_PROMPT_
Those lines of the data that hold the word "computer" are to be copied out.

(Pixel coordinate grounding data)
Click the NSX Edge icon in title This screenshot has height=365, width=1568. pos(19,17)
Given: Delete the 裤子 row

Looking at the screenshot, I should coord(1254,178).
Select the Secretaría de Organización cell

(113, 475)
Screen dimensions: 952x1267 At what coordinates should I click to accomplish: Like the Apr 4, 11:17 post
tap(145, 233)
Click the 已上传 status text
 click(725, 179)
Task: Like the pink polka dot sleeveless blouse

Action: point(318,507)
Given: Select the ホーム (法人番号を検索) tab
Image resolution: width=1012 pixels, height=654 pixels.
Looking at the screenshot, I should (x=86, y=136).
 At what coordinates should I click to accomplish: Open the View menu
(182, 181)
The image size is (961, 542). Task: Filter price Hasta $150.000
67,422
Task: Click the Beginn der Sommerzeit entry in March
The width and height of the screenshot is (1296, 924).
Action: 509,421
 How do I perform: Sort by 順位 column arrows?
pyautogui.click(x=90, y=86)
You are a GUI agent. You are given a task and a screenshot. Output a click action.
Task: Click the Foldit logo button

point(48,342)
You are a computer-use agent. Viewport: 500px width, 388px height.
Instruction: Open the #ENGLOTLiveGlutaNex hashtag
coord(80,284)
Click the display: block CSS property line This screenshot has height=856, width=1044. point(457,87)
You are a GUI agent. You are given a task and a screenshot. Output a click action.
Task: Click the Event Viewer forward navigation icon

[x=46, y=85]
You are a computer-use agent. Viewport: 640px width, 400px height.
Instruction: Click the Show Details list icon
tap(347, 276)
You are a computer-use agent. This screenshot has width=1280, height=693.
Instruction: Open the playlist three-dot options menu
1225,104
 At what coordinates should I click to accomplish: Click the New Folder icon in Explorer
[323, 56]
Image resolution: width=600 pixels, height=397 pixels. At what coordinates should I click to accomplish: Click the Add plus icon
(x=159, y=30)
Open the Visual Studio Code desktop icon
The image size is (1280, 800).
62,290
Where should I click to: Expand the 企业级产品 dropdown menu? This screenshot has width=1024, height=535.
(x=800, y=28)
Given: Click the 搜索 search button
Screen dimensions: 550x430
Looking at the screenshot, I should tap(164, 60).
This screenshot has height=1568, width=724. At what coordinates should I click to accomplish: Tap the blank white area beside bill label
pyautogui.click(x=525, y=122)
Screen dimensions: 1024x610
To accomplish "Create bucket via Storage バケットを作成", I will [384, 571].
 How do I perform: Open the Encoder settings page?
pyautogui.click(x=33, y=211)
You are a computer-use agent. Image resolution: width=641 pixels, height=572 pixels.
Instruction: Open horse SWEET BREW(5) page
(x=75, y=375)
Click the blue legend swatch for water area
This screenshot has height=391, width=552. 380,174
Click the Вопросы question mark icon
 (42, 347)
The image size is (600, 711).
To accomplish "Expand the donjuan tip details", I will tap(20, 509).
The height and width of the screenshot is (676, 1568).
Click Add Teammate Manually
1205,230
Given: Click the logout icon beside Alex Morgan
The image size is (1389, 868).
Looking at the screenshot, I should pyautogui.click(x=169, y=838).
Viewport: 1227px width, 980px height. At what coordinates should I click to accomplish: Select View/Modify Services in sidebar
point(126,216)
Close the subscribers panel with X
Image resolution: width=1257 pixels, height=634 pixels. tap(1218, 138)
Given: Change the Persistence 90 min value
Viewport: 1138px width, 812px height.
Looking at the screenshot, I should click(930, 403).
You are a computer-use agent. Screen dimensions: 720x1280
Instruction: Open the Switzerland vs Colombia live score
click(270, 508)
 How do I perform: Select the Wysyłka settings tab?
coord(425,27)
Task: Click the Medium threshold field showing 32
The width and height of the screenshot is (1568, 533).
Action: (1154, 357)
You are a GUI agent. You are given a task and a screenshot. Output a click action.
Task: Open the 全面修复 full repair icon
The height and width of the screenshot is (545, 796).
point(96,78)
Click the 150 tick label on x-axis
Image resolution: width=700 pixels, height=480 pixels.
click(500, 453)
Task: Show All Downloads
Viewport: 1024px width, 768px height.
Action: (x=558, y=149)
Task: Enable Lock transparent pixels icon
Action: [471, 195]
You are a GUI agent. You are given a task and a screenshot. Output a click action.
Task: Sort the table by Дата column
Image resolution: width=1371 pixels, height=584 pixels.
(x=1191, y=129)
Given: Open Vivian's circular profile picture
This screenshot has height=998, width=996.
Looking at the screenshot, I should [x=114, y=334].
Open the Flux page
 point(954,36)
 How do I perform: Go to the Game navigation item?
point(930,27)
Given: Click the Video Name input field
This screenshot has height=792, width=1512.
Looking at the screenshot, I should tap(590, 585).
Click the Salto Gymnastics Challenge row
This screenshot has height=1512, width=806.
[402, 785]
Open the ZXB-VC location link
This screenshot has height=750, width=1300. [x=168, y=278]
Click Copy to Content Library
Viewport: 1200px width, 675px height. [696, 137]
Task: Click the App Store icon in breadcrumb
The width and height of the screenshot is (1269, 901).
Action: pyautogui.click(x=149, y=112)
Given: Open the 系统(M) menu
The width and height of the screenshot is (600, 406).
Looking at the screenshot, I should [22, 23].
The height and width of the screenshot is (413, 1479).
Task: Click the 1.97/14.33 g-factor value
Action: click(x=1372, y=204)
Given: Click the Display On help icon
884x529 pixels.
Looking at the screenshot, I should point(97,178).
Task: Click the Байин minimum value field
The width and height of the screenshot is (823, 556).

_ANSWER SECTION_
You are a computer-use agent. Viewport: 500px width, 388px height.
You are a computer-use agent. Viewport: 640px width, 400px height.
You are a computer-use agent. This screenshot has width=1280, height=693.
You are a computer-use agent. Image resolution: width=641 pixels, height=572 pixels.
You are a computer-use agent. Screen dimensions: 720x1280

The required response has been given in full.